[Start of Attachment]

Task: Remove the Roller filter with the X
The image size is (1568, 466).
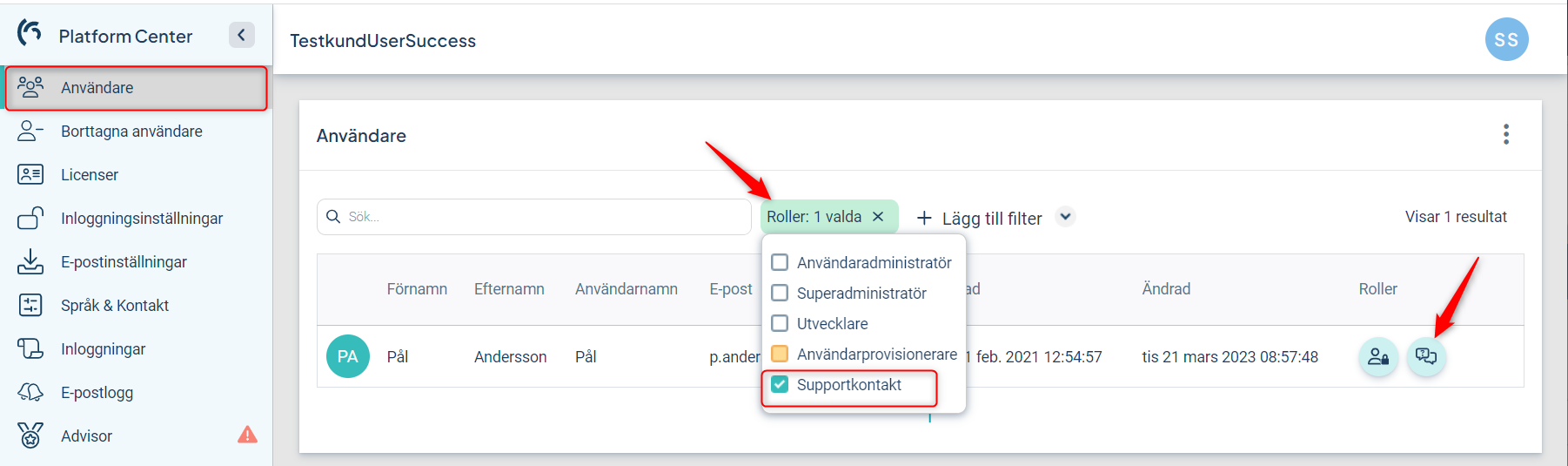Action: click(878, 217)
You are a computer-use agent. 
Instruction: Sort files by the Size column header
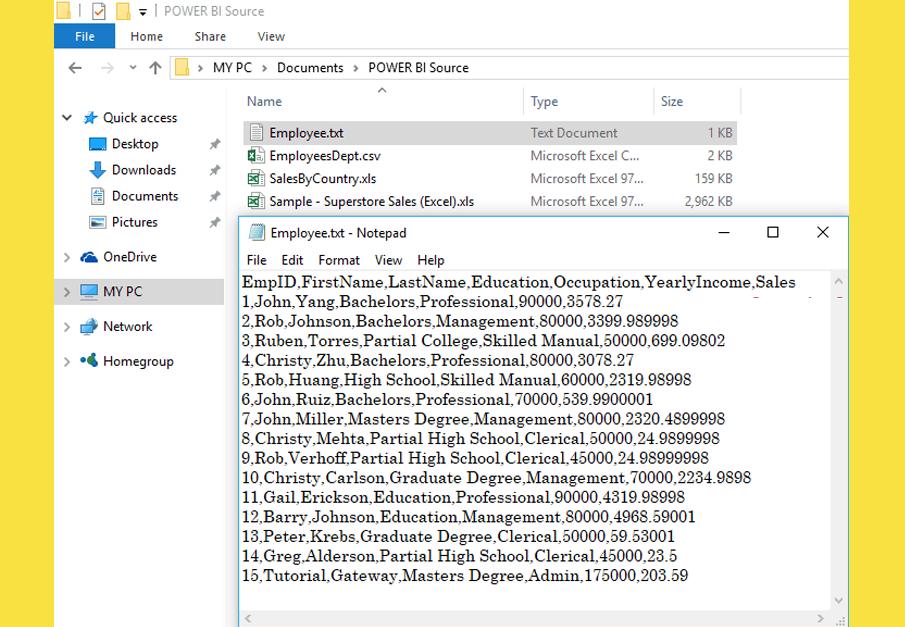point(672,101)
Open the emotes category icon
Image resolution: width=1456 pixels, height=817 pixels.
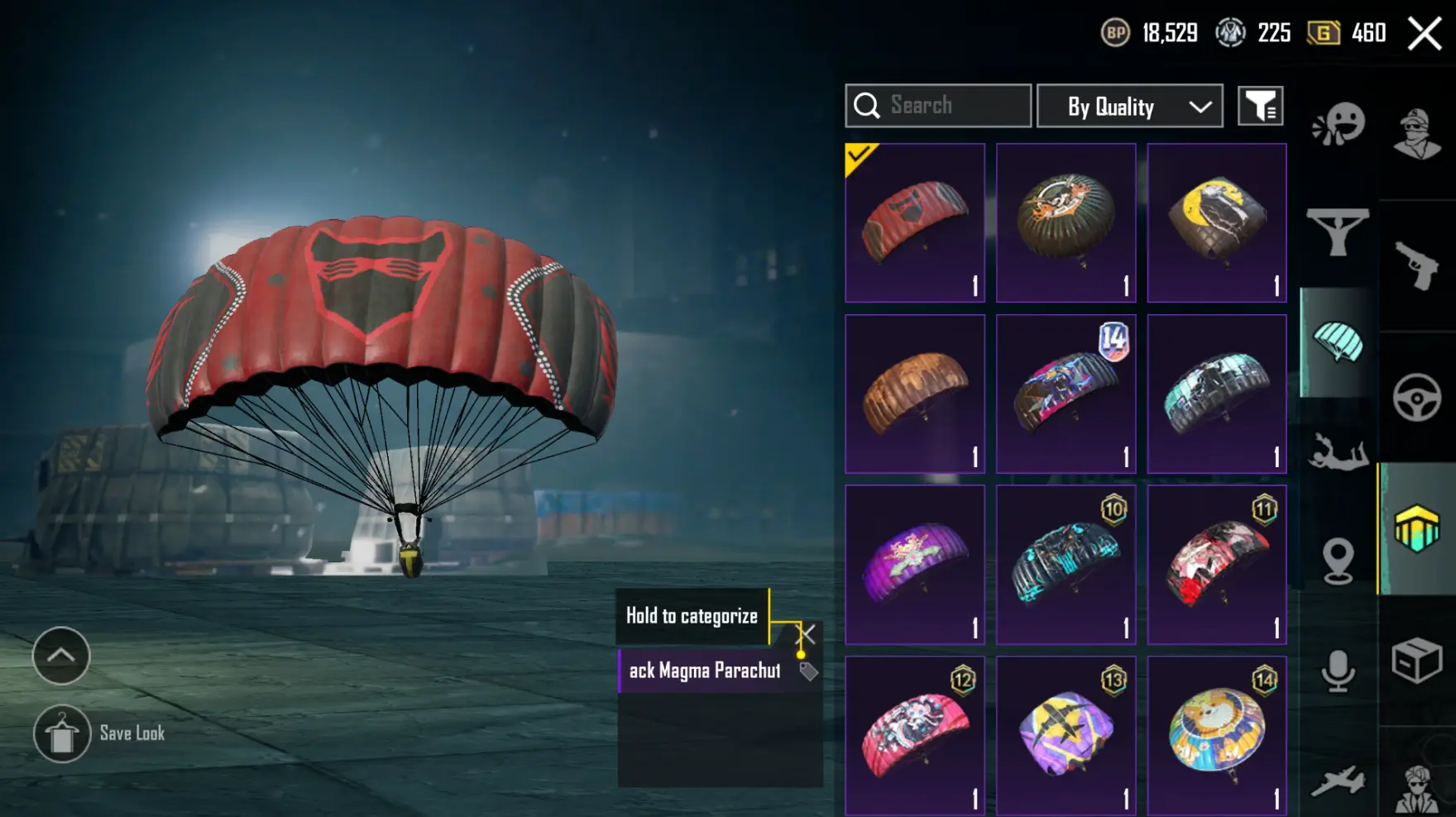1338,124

[End of Attachment]

What to work on
Everything in the data except the pictures needs to be written out exactly.

Solved exercise
Task: Remove the Roller filter with the X
The image size is (1568, 466).
Action: click(878, 217)
You are a computer-use agent. 
Instruction: Sort files by the Size column header
point(672,101)
Open the emotes category icon
Image resolution: width=1456 pixels, height=817 pixels.
1338,124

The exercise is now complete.